Anybody who has tried to use LLMs to write academic work has inevitably been disappointed at the ‘blog-tier’ style it tends to default to, which in large part is due to the dominance of public web text that the LLMs have been trained on, which tend to be written for broad audiences. This makes LLMs – at the moment - terrible for quality academic writing but a godsend for any kind of accessibly communicated transformation of academic content for wider audiences. And moreover it can generate and re-generate quickly without ever getting tired or bored – KEI activities are generally not that difficult but they can be very daunting to get started on and dedicate the time to work on when there are so many other pressures. There are myriad options to take advantage of LLM capabilities to enhance KEI: 

GAIR_KEI

More detailed examples:

  • Blogs or general interest media articles

Title, keywords, captions, structure plan, drafting, feedback on wording and style to suit particular audiences, suggesting counter-examples or critiques from multiple fictional personas, generating visuals (primarily artistic – some limited code-based diagrams are possible if there's a code scheme for the design, e.g. Mermaid diagrams)

  • Policy Briefs or Executive Summaries for government, business or other non-academic organisations

As per the blog example but stylistically targeted towards a particular specified audience.

  • Web pages, newsletters, FAQs, social media posts

Condensing, summarising and captioning long form content into bite-sized sections and chunks, e.g. tweets and tweet threads. In addition LLMs are very capable at producing viable, aesthetically appealing HTML, CSS and Javascript (for interactivity) web pages from natural language prompts without any programming background, if that’s something that’s desired.

  • Presentation / debate / interview / video scripts – including high quality AI text to speech

Similar to web / social media summarising but explicitly designed for spoken word communications.

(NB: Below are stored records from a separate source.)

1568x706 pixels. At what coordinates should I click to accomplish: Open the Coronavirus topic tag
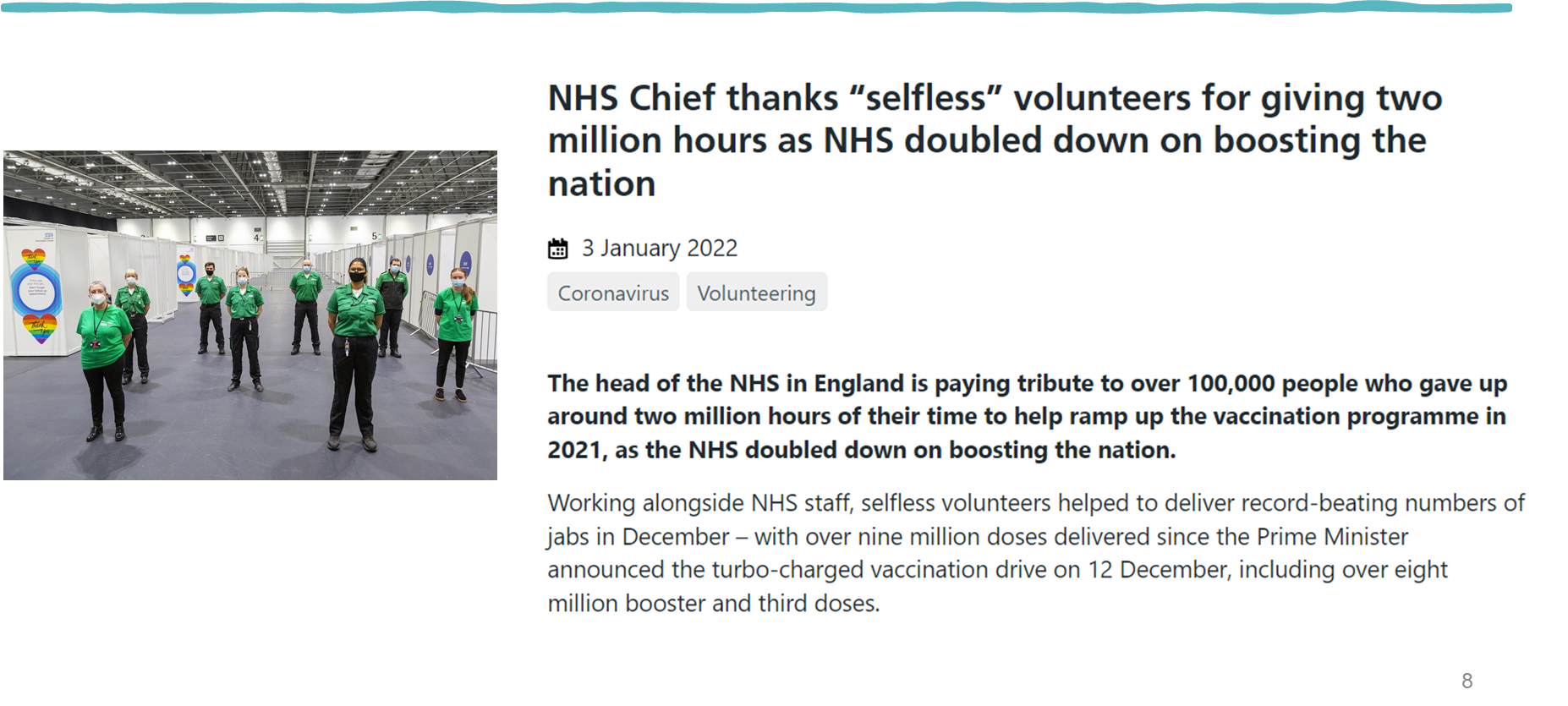click(x=613, y=293)
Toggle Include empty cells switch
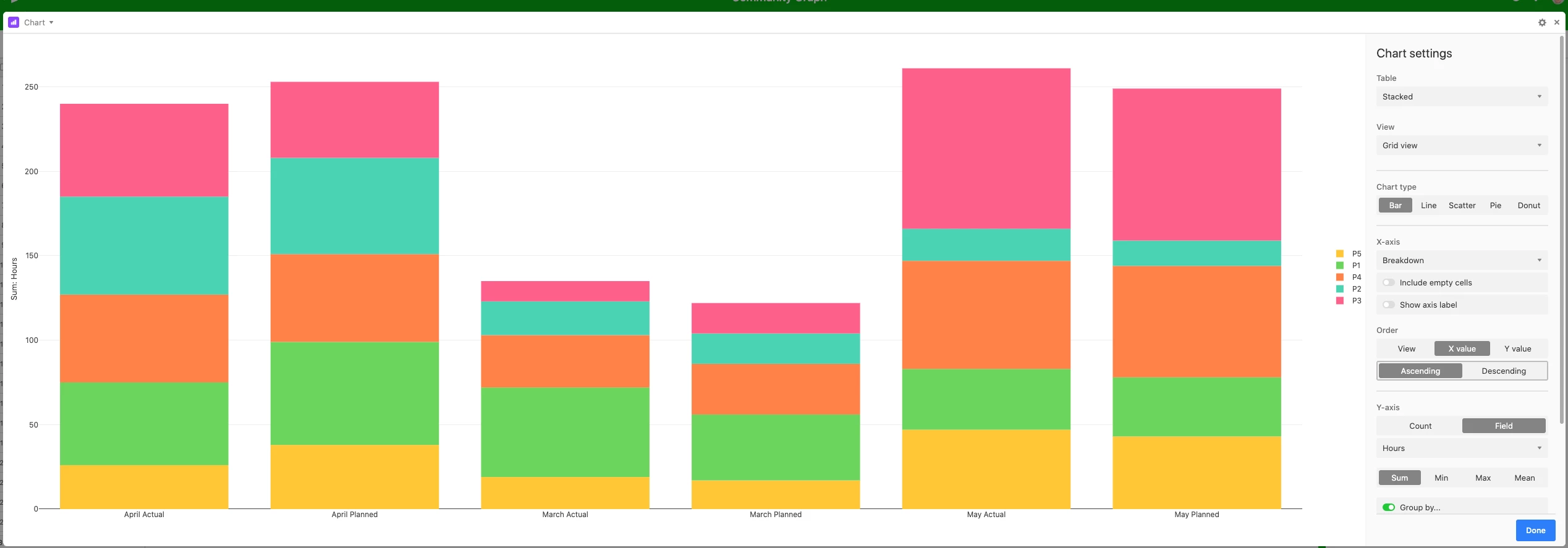Screen dimensions: 1568x548 pyautogui.click(x=1389, y=283)
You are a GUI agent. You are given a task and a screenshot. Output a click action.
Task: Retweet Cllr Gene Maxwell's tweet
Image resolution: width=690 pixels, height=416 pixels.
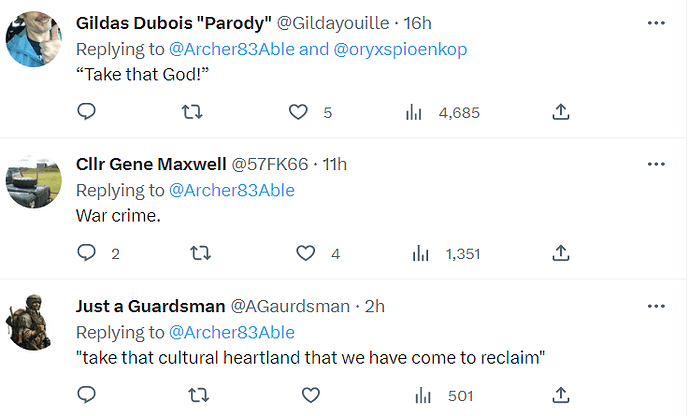click(x=199, y=254)
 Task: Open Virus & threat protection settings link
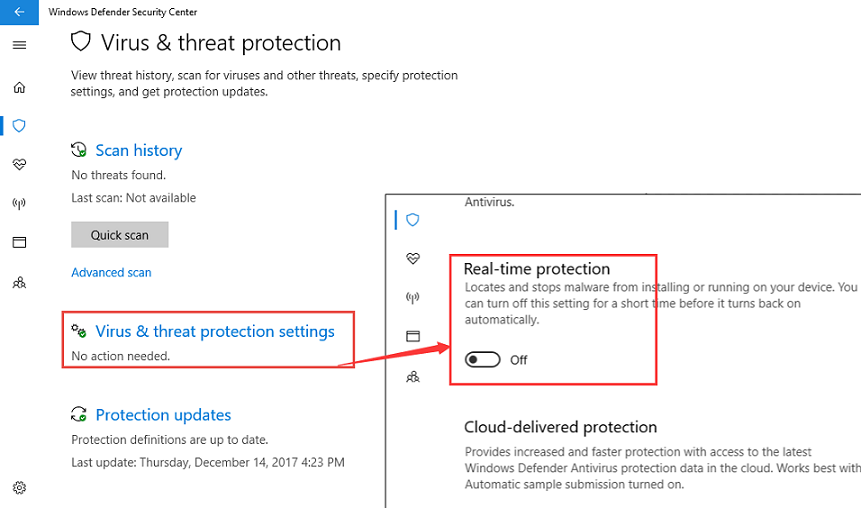[x=215, y=332]
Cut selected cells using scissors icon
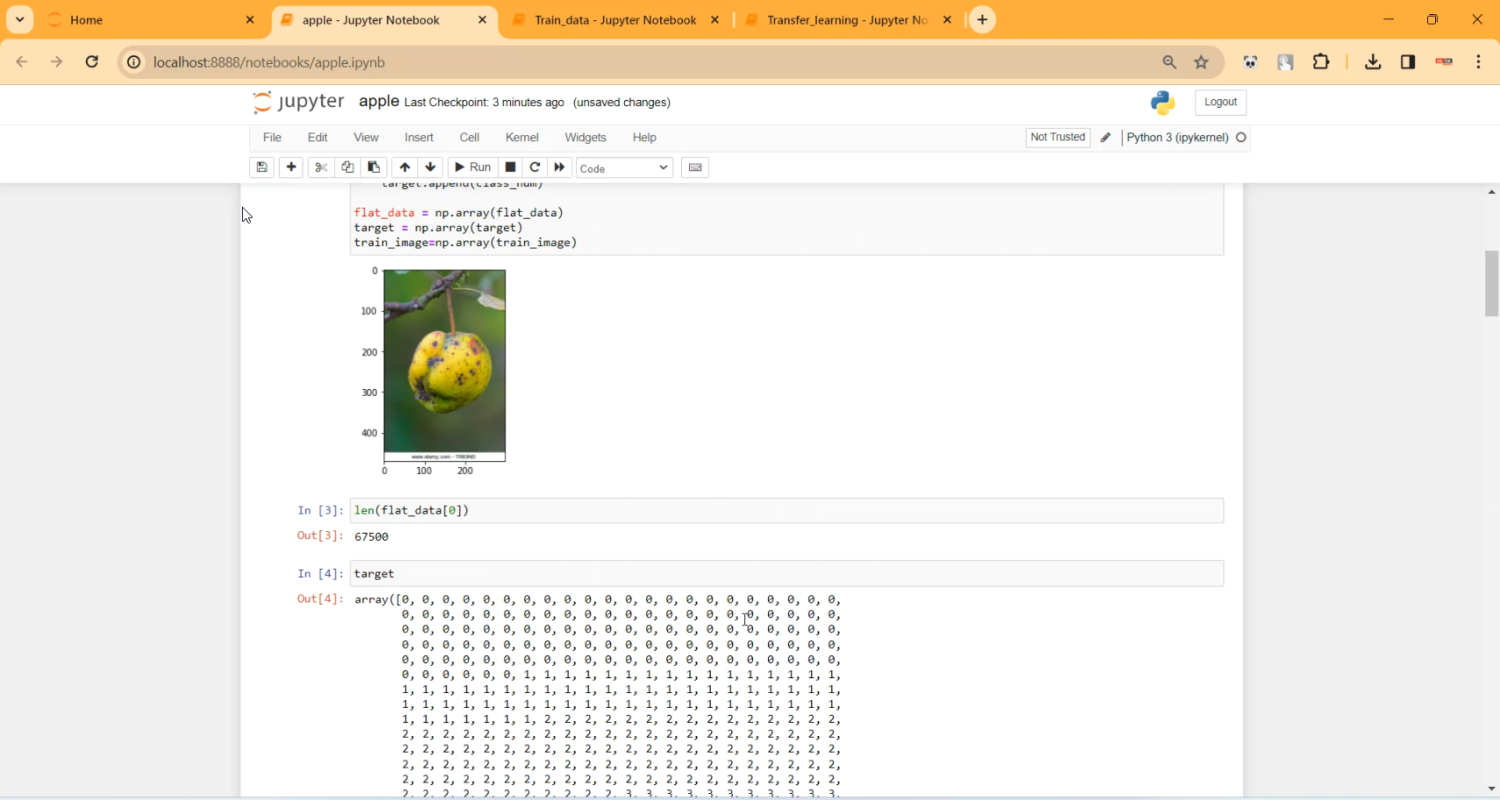This screenshot has height=800, width=1500. point(320,167)
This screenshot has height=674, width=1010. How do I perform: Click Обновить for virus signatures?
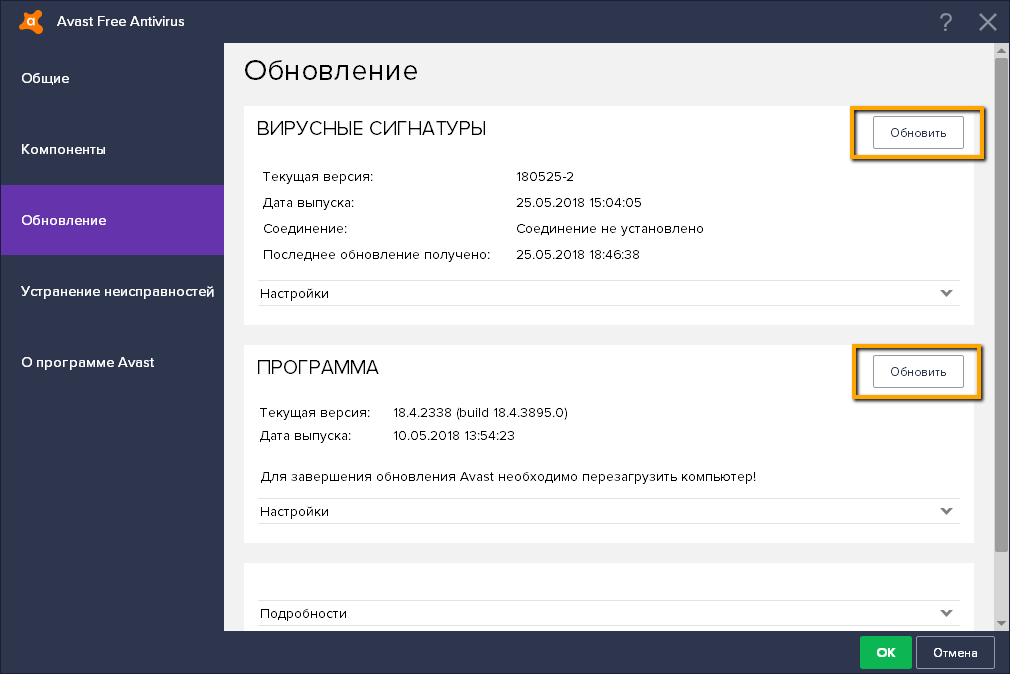click(917, 132)
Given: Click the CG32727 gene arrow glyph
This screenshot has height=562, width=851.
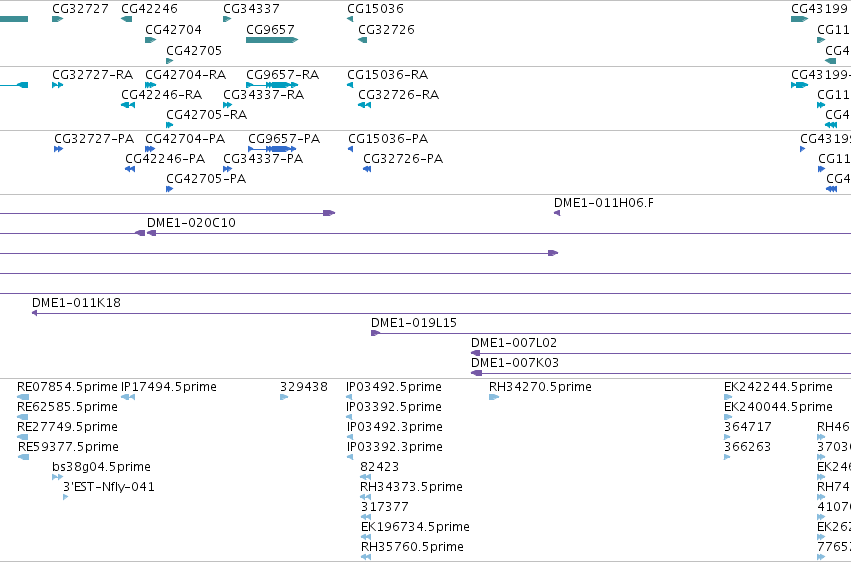Looking at the screenshot, I should tap(58, 19).
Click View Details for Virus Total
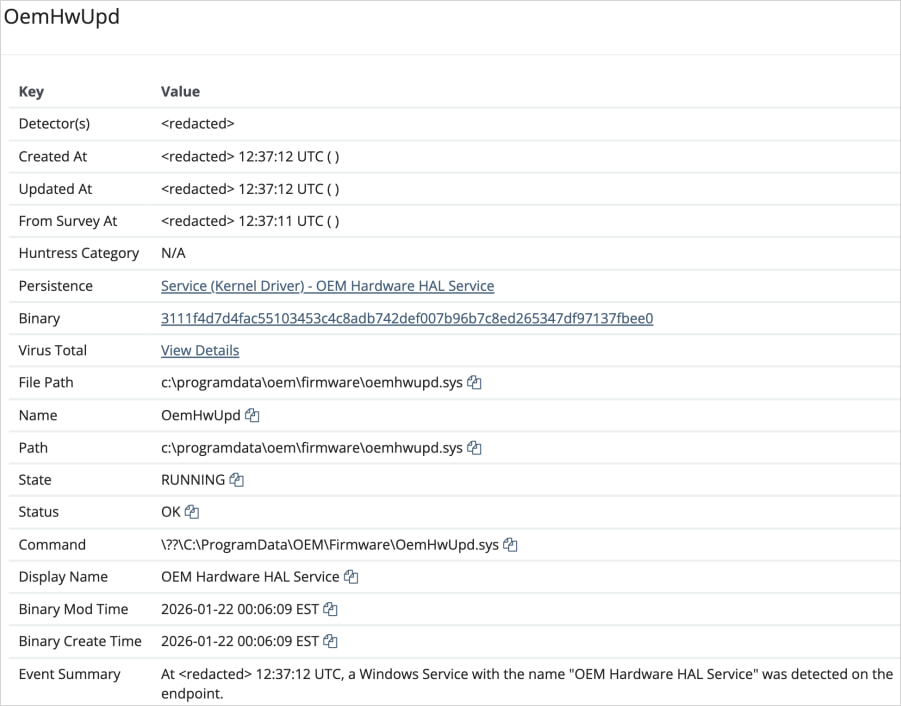 tap(200, 350)
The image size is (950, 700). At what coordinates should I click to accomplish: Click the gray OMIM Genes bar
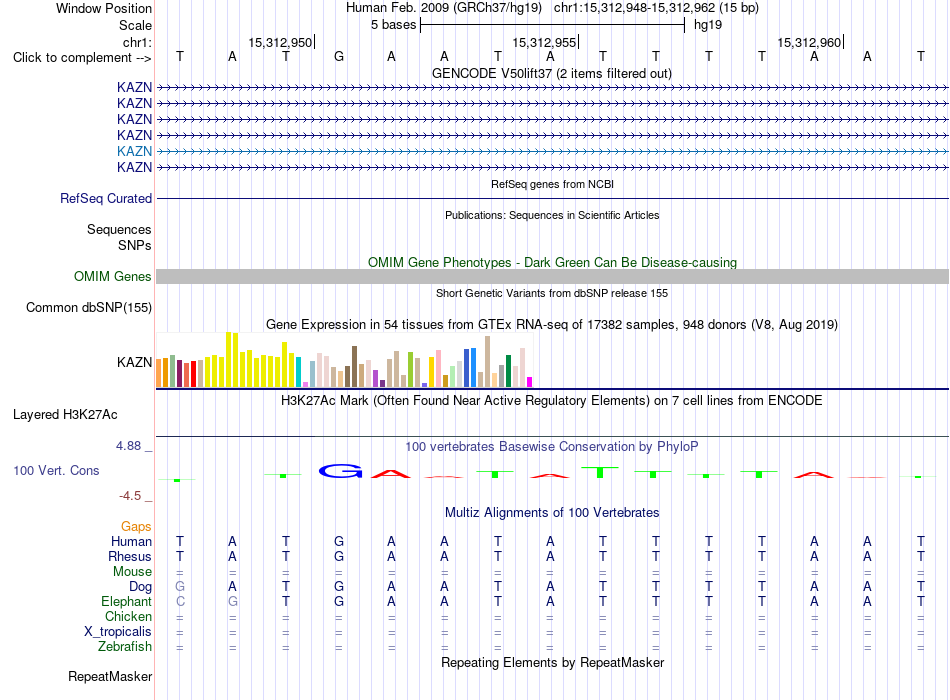(x=552, y=276)
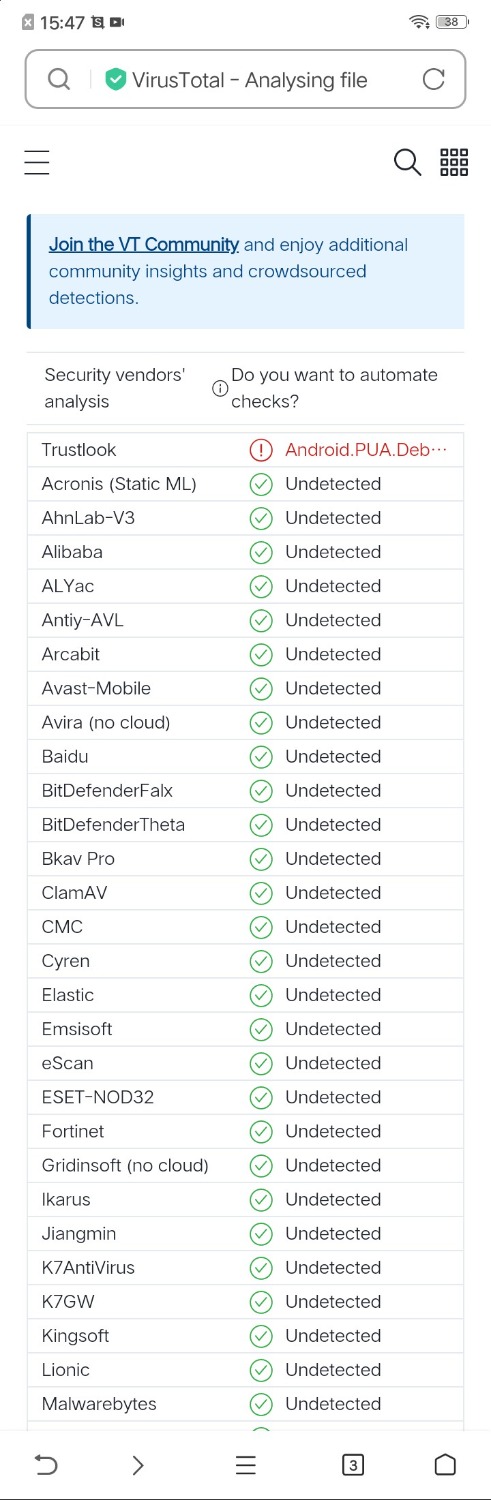Screen dimensions: 491x1500
Task: Open the VirusTotal hamburger menu
Action: [37, 162]
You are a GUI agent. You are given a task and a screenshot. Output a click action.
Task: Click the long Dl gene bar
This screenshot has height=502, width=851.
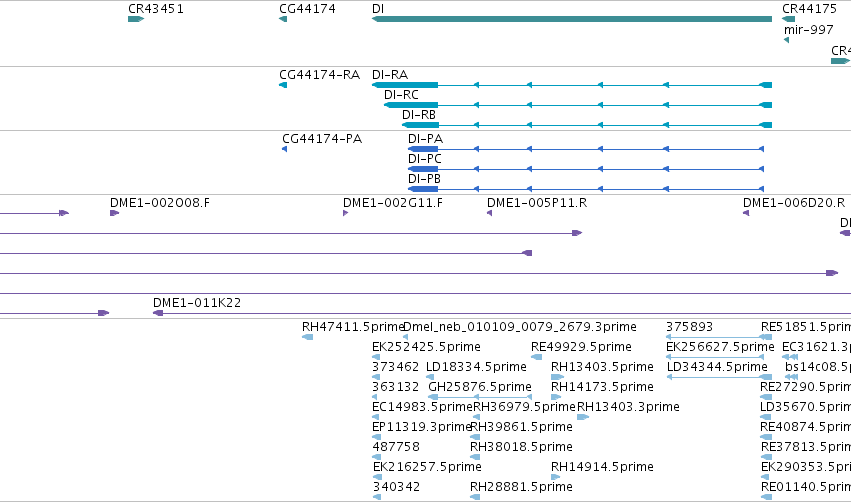(x=572, y=19)
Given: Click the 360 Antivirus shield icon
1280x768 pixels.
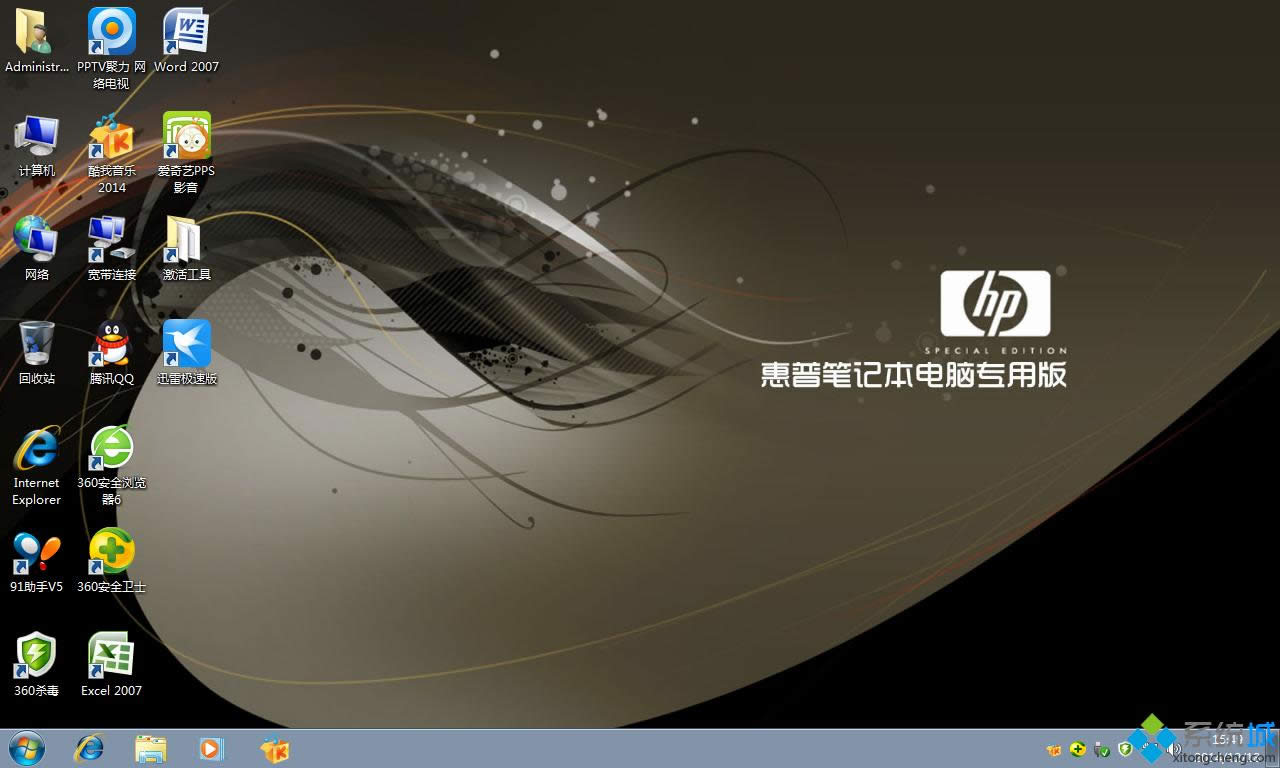Looking at the screenshot, I should tap(36, 657).
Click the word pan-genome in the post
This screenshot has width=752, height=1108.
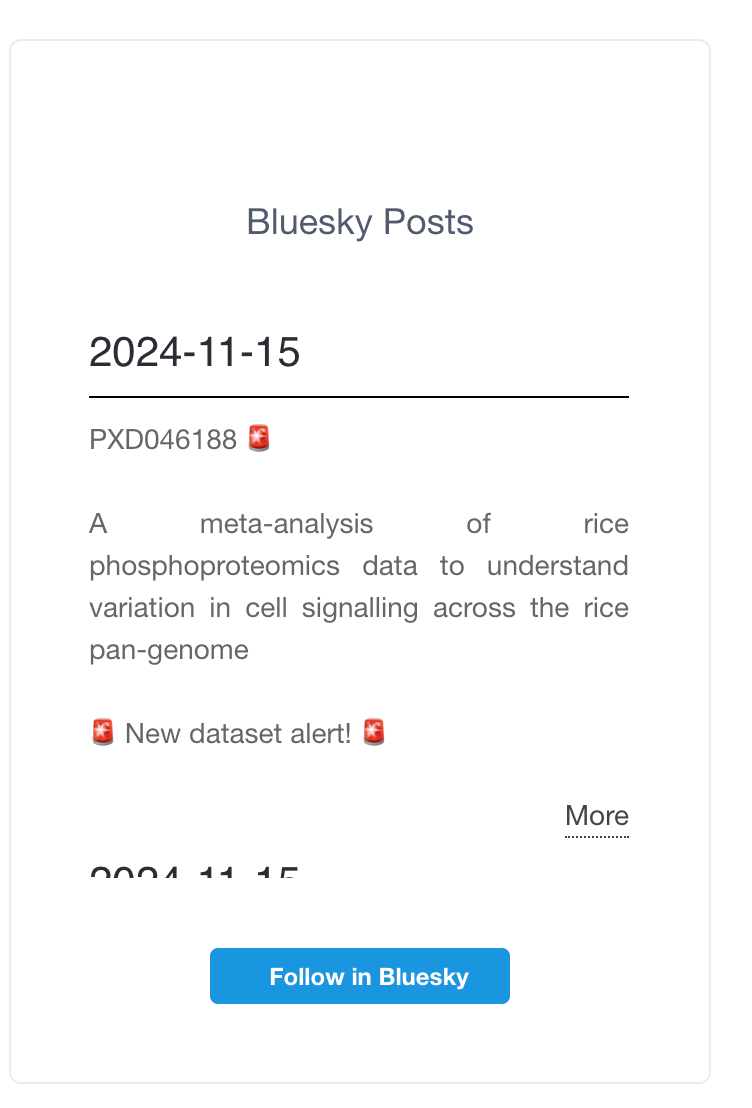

There are even tools like Copilot for Microsoft 365 that can generate a decent first draft PowerPoint presentation – including intelligent artistic visuals – from a source document, though as of April 2024 this isn’t available to educational organisations yet. ElevenLabs is the current leader in realistic text to speech generation which is great for explainer videos; Open AI has announced in April 2024 what seems like an even more impressive text to speech model but not available for public consumption yet.

  • Language translations

GPT4 (and the o1 models) and the Claude 3/3.5 models are very impressive at long form translations into different languages, orders of magnitude superior to common tools like Google Translate. While they can't compete with the best professional human translators (and some languages are more present in the training data than others), the outputs can be good quality drafts sent to professional translators for polishing which can save a significant amount of time and money.

  • Concept explanations for different audiences

Without even drafting content, asking an advanced LLM to explain particular concepts from your research to a particular audience persona – using not only language but analogies that might be easier for that audience to grasp – can be a huge help not just for a specific task but for taking a new perspective on your own work.